1. Cibrian, Kelly


According to this study:


* Nurse staffing patterns are important factors in patient ratings of their hospital care experiences.


* A higher staffing level and skill mix, and greater staffing flexibility, were all positively associated with patient experience of care.



Article Content

Patients' interpretations of the quality of care they receive during a hospital stay is largely dependent on the care they receive from nurses. As hospitals face a shortage of nurses and financial constraints, there is concern that they're responding by reducing nurse staffing to levels that may compromise patient care.

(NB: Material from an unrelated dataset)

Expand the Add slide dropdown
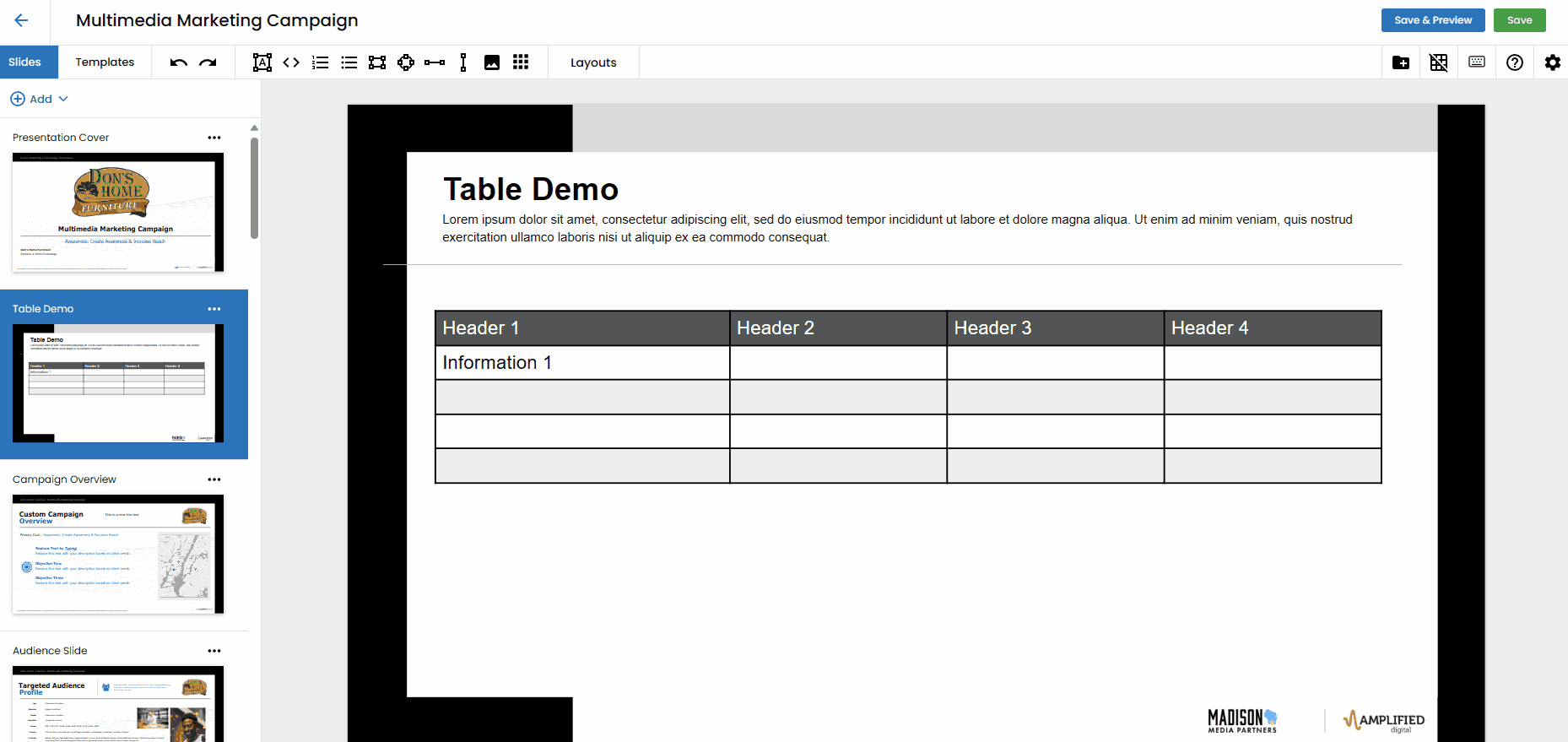Viewport: 1568px width, 742px height. tap(40, 99)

In this study, researchers examined nurse staffing patterns and patients' experience of care, focusing particularly on staffing flexibility (that is, the percentage of part-time to full-time staff).


Data on nurse staffing came from the American Hospital Association Annual Survey and data on patient experience of care came from the Hospital Consumer Assessment of Healthcare Providers and Systems (HCAHPS) survey conducted by the Centers for Medicare and Medicaid Services. These data were combined for the years 2010 through 2012. The final study sample included 3,026 U.S. general hospitals for which the researchers had complete data for the following three variables: staffing levels, staffing skill mix, and staffing flexibility.

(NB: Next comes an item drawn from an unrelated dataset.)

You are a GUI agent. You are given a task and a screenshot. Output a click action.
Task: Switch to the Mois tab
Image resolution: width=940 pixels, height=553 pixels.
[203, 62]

The researchers found that nurse staffing patterns influence patient experiences of care. A higher staffing level and skill mix (a higher percentage of RNs to LPNs), and greater staffing flexibility, were all positively and significantly associated with patient experience of care, but only the effect of staffing flexibility on patient experience remained significant when unobserved hospital characteristics (such as size, type of ownership, and teaching status) were included in the analysis.


The researchers found that staffing flexibility was the most important variable they examined, and proposed that because of the positive effect of working part-time on quality of patient care, it may "contribute to a more positive work environment for nurses." The authors note that because "staffing levels, skill mix, and staffing flexibility interact in ways that seemingly affect how nurses perform their work[horizontal ellipsis] hospital managers need to carefully consider that adjustments to one staffing variable may amplify the effects of other staffing variables for patient experience of care."-KC




Oppel EM, Young GJ. Health Serv Res 2017 Aug 14 [Epub ahead of print].